I can see a good handful or more of nursing dx just based off the info you gave but you need to learn to see these on your own.

If we give you all the answers, you won't learn how to do it on your own.

If lung sounds are clear and there is no edema on the day you care for them, where else are you getting your NDx of Fluid Volume overload from? Was there a recent wt change (greater than 1k?)

What was his last weight? He should be daily weights since he's dialysis.

What is his nutrition like? Under/over weight?

How is his mental status? Depression? Sleep disturbances? Insomnia? Does he seem eager to learn or does he blow you off? There's a lot to look at here.

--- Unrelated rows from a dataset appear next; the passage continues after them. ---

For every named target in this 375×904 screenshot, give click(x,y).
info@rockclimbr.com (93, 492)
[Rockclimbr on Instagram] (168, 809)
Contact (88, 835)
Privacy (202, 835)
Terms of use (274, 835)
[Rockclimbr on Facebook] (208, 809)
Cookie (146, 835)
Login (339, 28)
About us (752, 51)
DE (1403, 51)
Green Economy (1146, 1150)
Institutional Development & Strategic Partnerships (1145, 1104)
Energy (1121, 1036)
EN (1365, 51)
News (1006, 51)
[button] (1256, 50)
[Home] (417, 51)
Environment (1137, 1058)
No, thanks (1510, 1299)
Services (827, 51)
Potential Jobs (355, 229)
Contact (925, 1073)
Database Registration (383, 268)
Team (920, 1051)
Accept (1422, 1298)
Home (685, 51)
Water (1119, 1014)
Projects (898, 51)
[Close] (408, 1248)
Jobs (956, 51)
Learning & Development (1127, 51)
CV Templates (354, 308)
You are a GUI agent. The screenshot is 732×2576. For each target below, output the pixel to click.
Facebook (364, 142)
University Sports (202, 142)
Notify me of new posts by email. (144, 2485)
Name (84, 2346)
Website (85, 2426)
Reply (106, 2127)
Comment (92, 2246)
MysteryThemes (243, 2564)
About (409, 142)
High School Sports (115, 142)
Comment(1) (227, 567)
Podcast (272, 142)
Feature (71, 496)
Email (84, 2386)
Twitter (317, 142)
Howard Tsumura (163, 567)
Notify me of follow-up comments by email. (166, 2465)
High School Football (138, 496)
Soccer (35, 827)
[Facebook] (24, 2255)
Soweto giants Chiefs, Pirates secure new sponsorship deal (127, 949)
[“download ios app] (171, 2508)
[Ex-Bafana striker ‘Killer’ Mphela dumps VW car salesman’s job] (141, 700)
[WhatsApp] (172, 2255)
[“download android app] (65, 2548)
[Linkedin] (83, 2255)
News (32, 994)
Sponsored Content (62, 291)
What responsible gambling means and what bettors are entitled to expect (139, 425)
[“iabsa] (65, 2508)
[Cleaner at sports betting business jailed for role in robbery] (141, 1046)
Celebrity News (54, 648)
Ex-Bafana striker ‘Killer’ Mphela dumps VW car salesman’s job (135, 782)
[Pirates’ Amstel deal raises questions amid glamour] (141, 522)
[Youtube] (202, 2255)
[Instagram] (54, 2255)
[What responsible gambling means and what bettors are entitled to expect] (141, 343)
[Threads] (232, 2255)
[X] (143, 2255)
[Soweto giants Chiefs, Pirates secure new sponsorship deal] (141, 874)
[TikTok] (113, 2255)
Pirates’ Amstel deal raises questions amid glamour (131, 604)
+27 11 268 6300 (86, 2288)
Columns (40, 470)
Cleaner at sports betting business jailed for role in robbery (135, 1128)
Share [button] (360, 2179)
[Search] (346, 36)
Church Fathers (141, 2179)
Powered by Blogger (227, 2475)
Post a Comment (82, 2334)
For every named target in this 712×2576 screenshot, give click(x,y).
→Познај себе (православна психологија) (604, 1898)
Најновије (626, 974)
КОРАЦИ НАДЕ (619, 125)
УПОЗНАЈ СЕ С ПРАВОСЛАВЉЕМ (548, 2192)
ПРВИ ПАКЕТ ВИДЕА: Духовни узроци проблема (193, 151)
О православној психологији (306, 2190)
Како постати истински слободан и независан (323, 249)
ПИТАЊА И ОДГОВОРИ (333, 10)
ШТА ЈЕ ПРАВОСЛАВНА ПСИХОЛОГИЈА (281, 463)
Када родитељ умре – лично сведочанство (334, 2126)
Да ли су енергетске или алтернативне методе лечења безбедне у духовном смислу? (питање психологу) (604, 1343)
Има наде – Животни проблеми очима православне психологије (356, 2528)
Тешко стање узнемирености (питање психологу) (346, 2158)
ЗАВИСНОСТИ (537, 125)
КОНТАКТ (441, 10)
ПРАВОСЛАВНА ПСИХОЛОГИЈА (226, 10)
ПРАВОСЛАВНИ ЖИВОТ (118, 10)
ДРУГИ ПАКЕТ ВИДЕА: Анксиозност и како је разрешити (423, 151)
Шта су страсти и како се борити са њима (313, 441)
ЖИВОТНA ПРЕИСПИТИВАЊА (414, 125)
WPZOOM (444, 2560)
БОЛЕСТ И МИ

Does the pt use any assistive devices while ambulating?

What kind of support does the pt have? Family? Children? Spouse?

He is not risk for decreased cardiac output, the official NDx would be Decreased cardiac output secondary to his afib (look up the patho for afib and it will jump out at you)

Impaired sensory perception (hard of hearing)

When WAS the last BM if he didn't have one they day you cared for him?

There are more that stick out.


125 Posts

Just curious-You said white frothy sputum was collected but his lungs were clear? I also was unsure where you were getting the fluid volume overload from? I'm not sure if you have to do ur NDX in order of priority or not, but a Risk for should almost never be number one. And I also agree with the above poster that he's not a risk for decreeased CO, but he has it as an actual problem. I would also look at Impaired tissue perfusion, Impaired skin integrity...focus on actual problems before the risks =) Good luck!